Can you switch "icon" to "button" in the lines that begin at the one containing "Click sort arrow beside Vé header" and run through the last line, leaving everything else unchanged? Give back only those lines, without the pictures.

■ MATERIAL PROVIDED
+-------+

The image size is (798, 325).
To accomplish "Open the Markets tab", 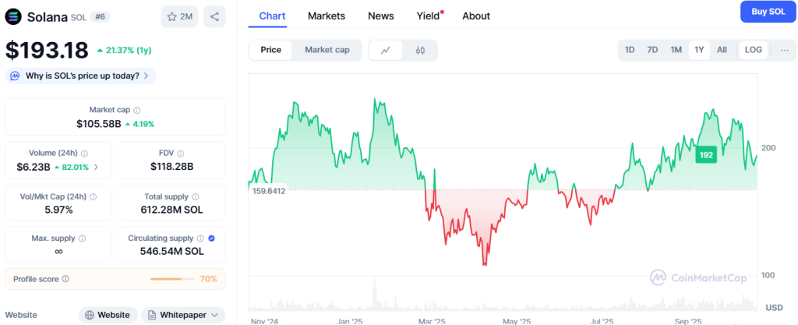I will pos(327,16).
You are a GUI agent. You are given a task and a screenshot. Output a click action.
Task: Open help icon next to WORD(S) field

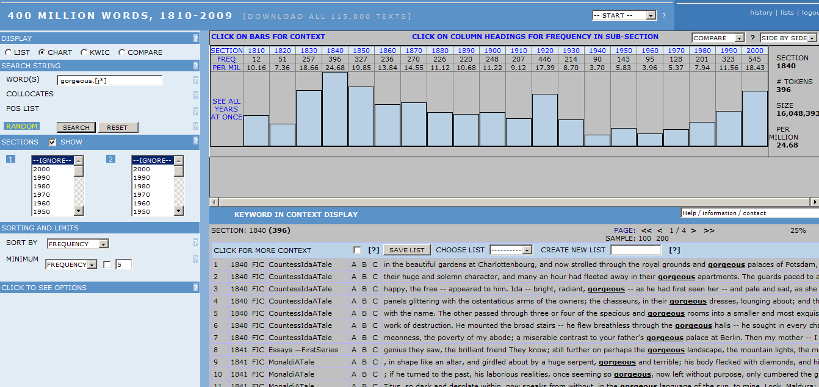pos(195,80)
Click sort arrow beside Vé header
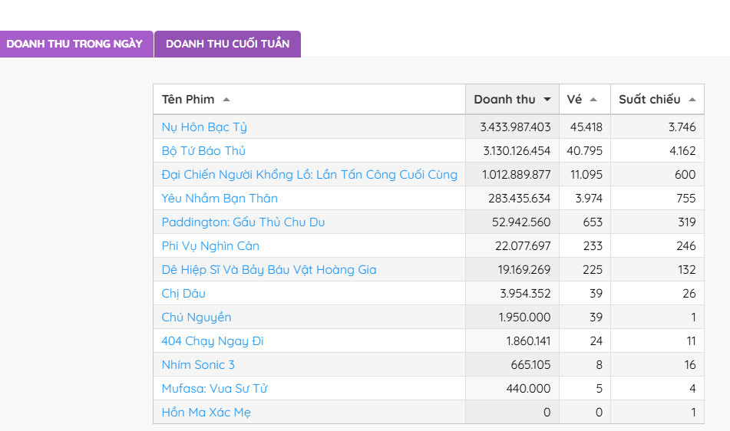 593,100
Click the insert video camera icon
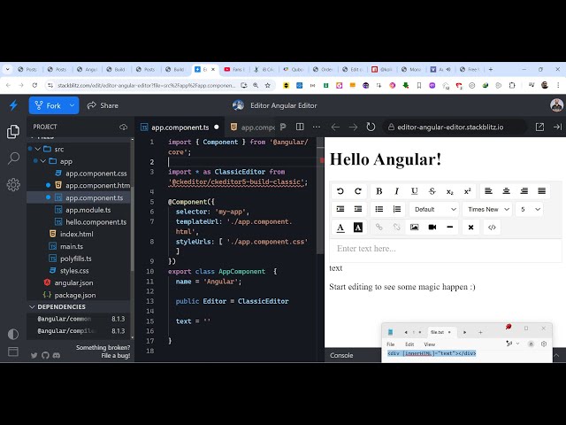 click(432, 228)
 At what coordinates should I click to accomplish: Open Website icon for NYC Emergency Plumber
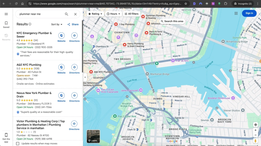coord(61,35)
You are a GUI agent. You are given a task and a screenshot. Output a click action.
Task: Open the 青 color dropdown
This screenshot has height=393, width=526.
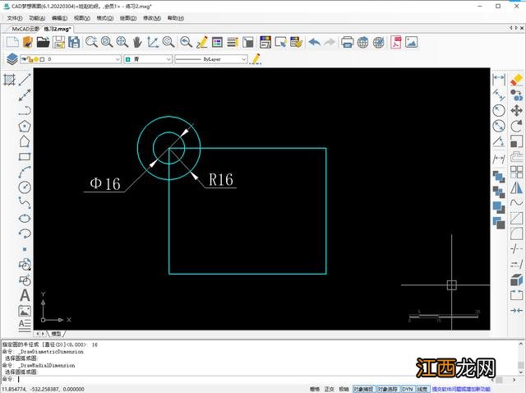148,59
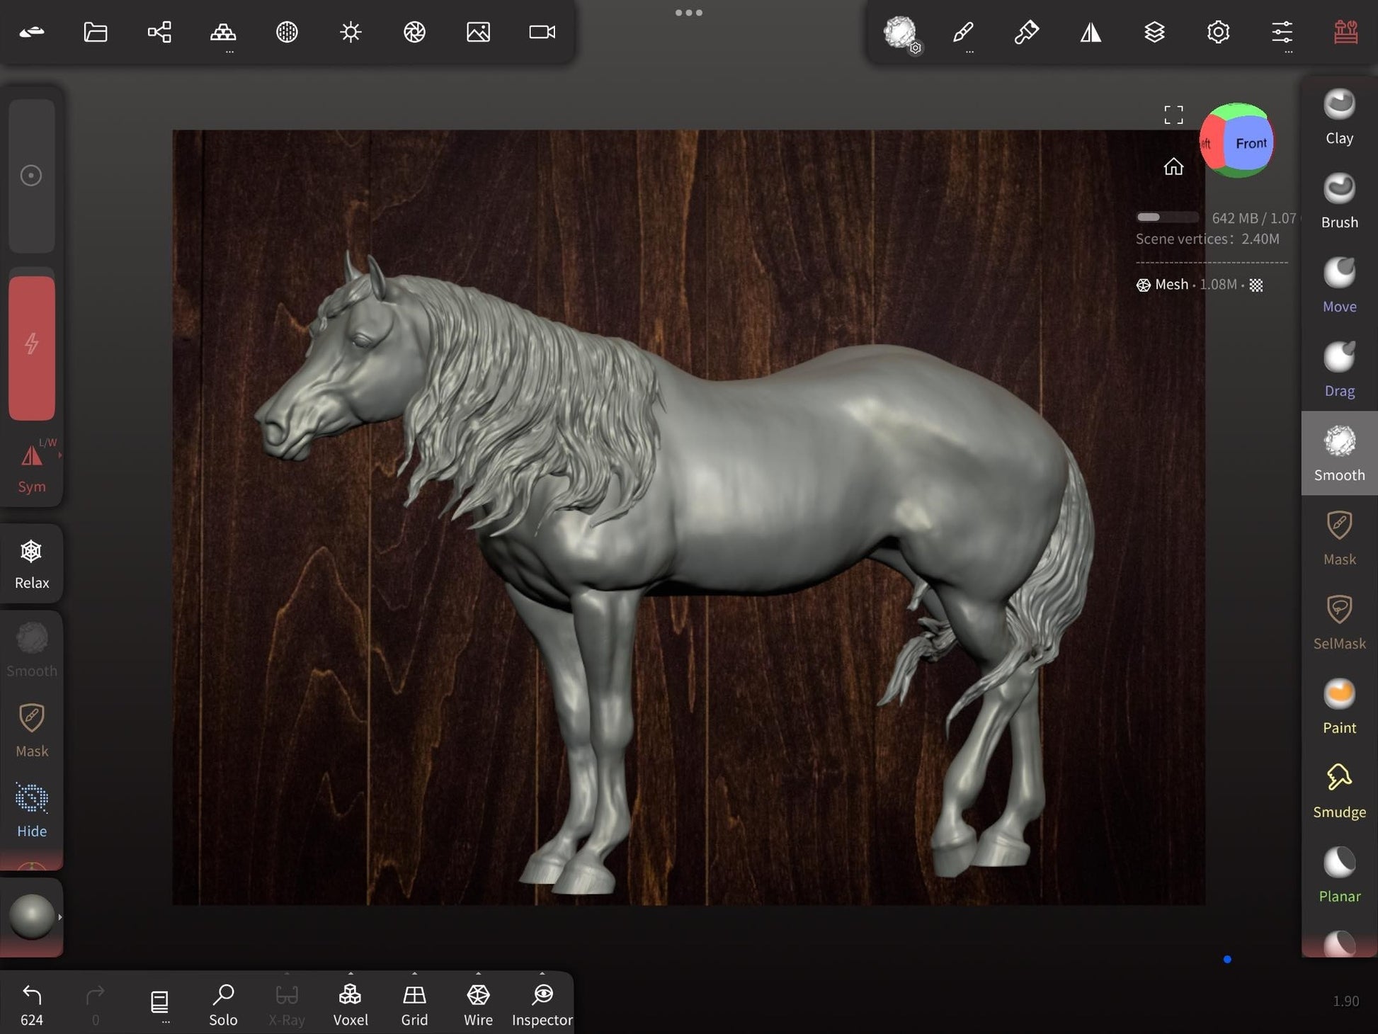Toggle Sym symmetry on left panel
Image resolution: width=1378 pixels, height=1034 pixels.
(x=31, y=466)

+-------+

■ EXERCISE ANSWER
Click sort arrow beside Vé header
 593,100
Click the insert video camera button
 click(432, 228)
 At what coordinates should I click to accomplish: Open Website button for NYC Emergency Plumber
coord(61,35)
You are a GUI agent. You are given a task and a screenshot. Output a click action.
Task: Open the 青 color dropdown
This screenshot has height=393, width=526.
148,59
Toggle Sym symmetry on left panel
Image resolution: width=1378 pixels, height=1034 pixels.
(x=31, y=466)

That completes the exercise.